Supplied text –
========================================

Urban Heat Island Temperature Mapping Campaign
Raleigh and Durham – 2021
In the United States, heat waves injure more people than all other natural disasters combined.
Hot days create physical stress for people and can be hazardous to the elderly, the young, people with pre-existing medical conditions, and those working outdoors. Some areas are also experiencing increases in nighttime minimum temperatures, which can be particularly hazardous for people without adequate cooling in their homes.
In urban settings, hot days can be amplified by the lack of tree canopy cover and the increase in dark surfaces with a low albedo, such as roads and buildings. Vulnerable communities are at greater risk for heat-related illness during times of intense and/or prolonged heat.
Making cities cooler can involve a variety of actions, such as opening more public air-conditioned spaces; removing or whitewashing large areas of black asphalt or dark roof surfaces (low albedo surfaces); adding more trees for shade; and engaging in urban design to increase natural airflow through hot neighborhoods.

========================================

Exercise set –
(A) Recast the paragraph of the heat island text that begins "Making cities cooler" as a bulleted list, keeping its main facts.
(B) Write the next paragraph of the heat island text, picking up after its final sentence.
The records play no part in the tasks.

========================================

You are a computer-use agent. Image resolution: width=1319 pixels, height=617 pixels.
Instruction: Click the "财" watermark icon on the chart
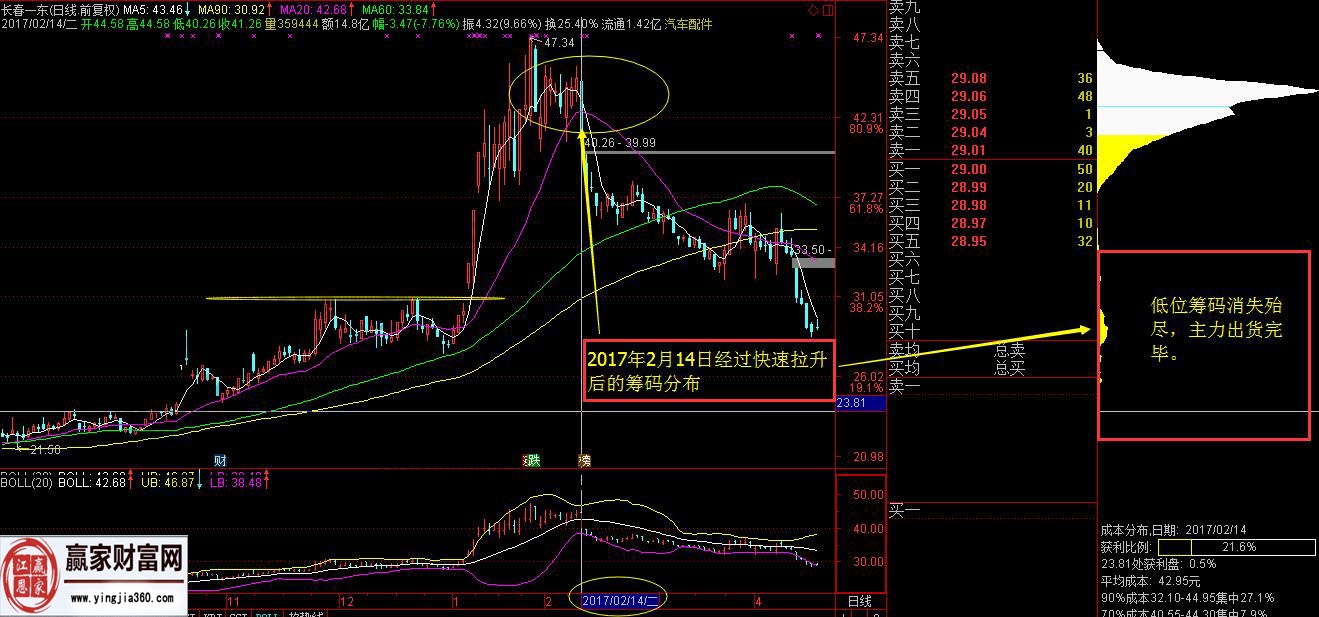(222, 461)
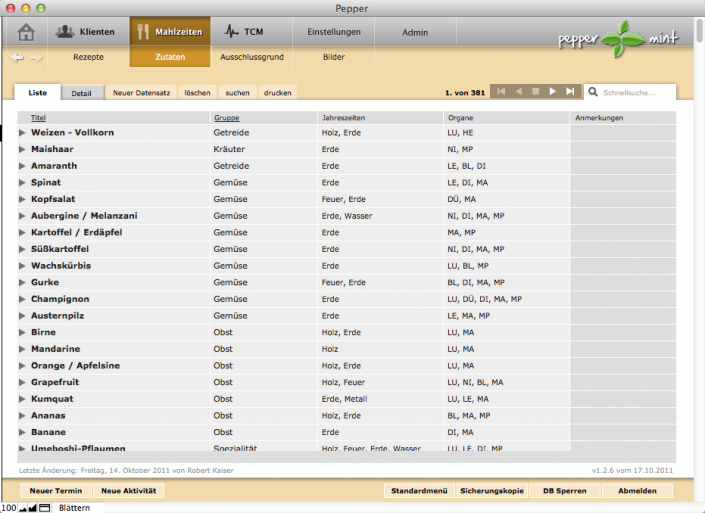
Task: Go to the next record arrow
Action: coord(552,92)
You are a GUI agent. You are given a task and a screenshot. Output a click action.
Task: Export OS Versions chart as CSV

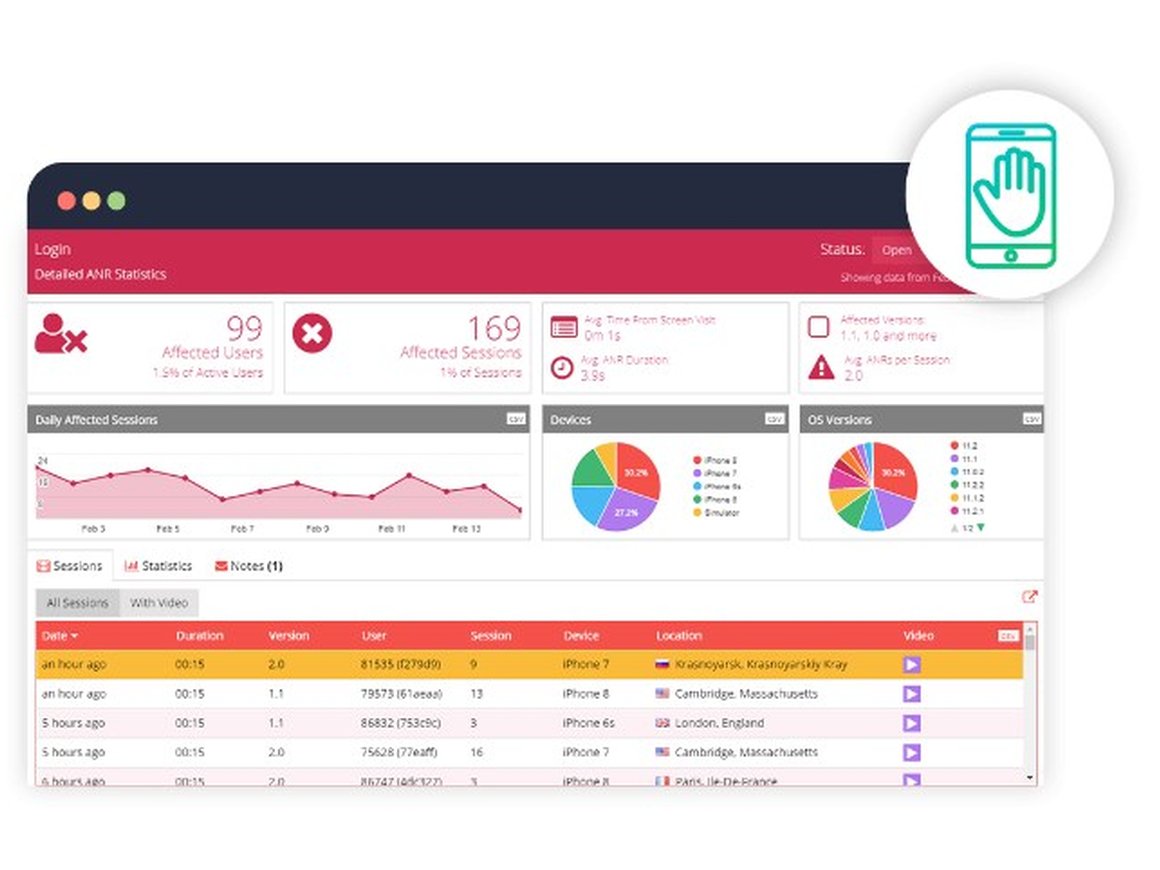click(1031, 420)
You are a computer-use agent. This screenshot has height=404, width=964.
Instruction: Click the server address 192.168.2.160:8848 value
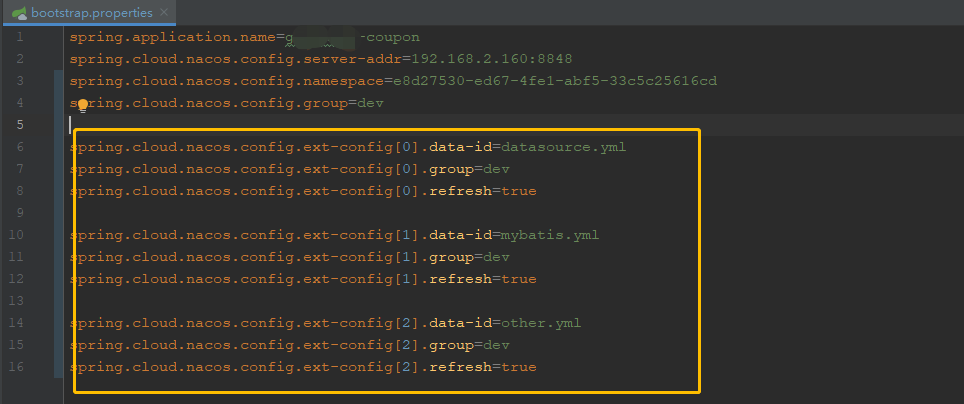(492, 59)
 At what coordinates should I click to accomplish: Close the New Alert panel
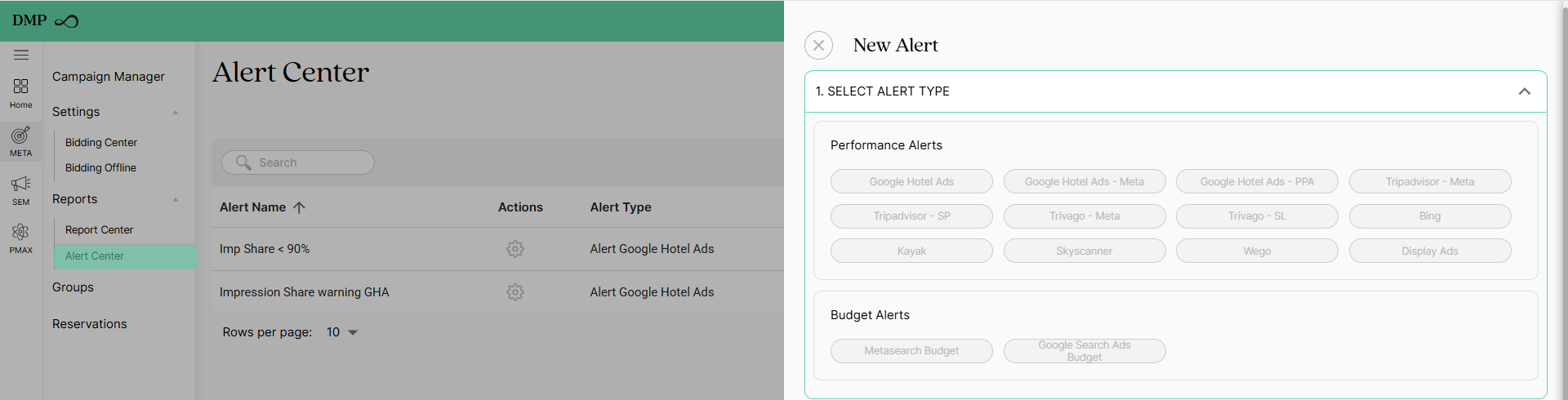pos(818,46)
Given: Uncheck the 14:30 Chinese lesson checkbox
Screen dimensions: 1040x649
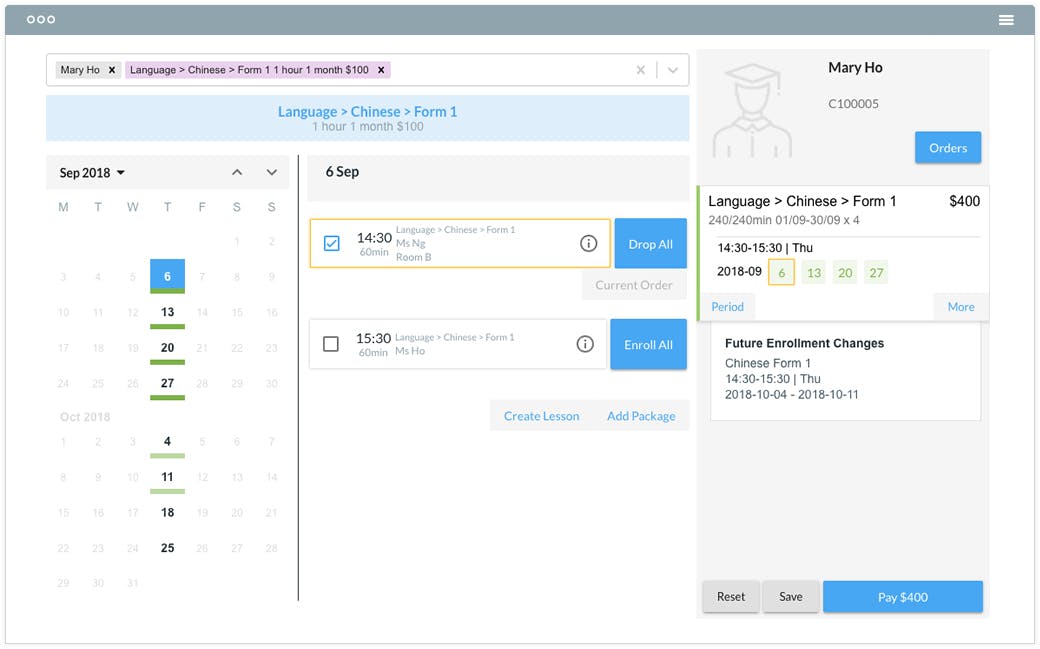Looking at the screenshot, I should [x=331, y=242].
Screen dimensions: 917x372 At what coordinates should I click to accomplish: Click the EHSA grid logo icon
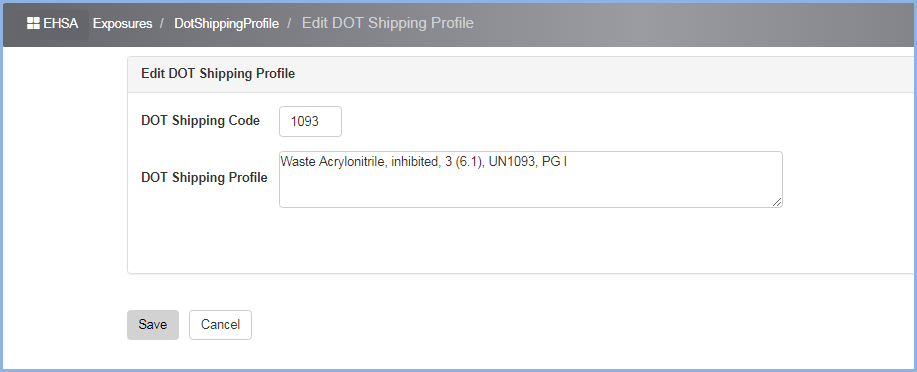pos(33,23)
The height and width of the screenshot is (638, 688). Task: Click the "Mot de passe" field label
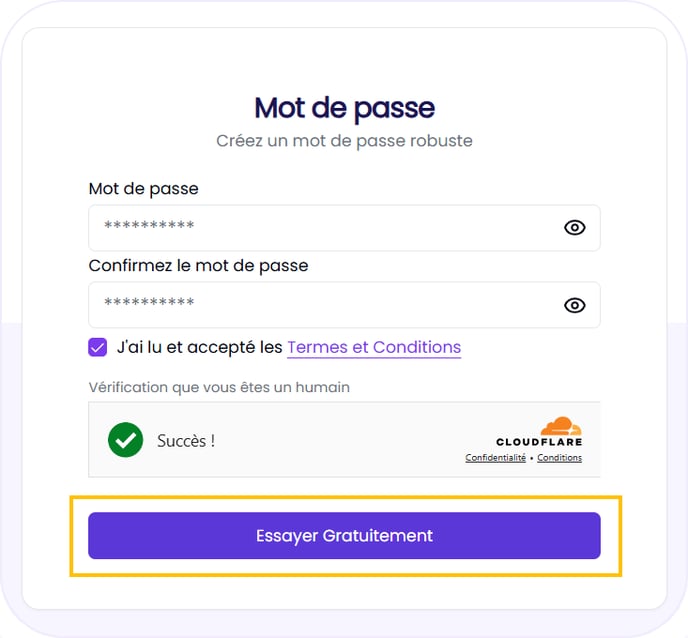143,188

========================================

Results in order –
(A)
Actions that can make cities cooler:
- Open more public air-conditioned spaces.
- Remove or whitewash large areas of black asphalt or dark roofs (low albedo surfaces).
- Plant more trees for shade.
- Use urban design to increase natural airflow through hot neighborhoods.

(B)
What about Raleigh and Durham?
Raleigh and Durham are the 2nd and 4th largest cities in NC respectively, and together make up one of the fastest growing urban areas in the country.
With accelerated growth comes sprawl and urbanization. Raleigh and Durham are experiencing double the number of days over 95 ̊F than in the historical past. The NC Department of Public Health (NCDPH) releases weekly heat reports documenting emergency room visits related to heat and proactively encourages safety when extreme heat is forecasted. NCDPH estimates about 3000 ER visits are made for heat each year; in 2019, the total was near 4000 by the end of August.
The first step to address heat islands is to collect specific data on the temperature variations across Raleigh and Durham, especially in developed urban core areas. Populations living in our heat islands are likely suffering from negative health outcomes and heat-related illnesses (click here to learn about excessive heat and safety!). There are also benefits to addressing urban heat islands regarding climate equity and community resilience.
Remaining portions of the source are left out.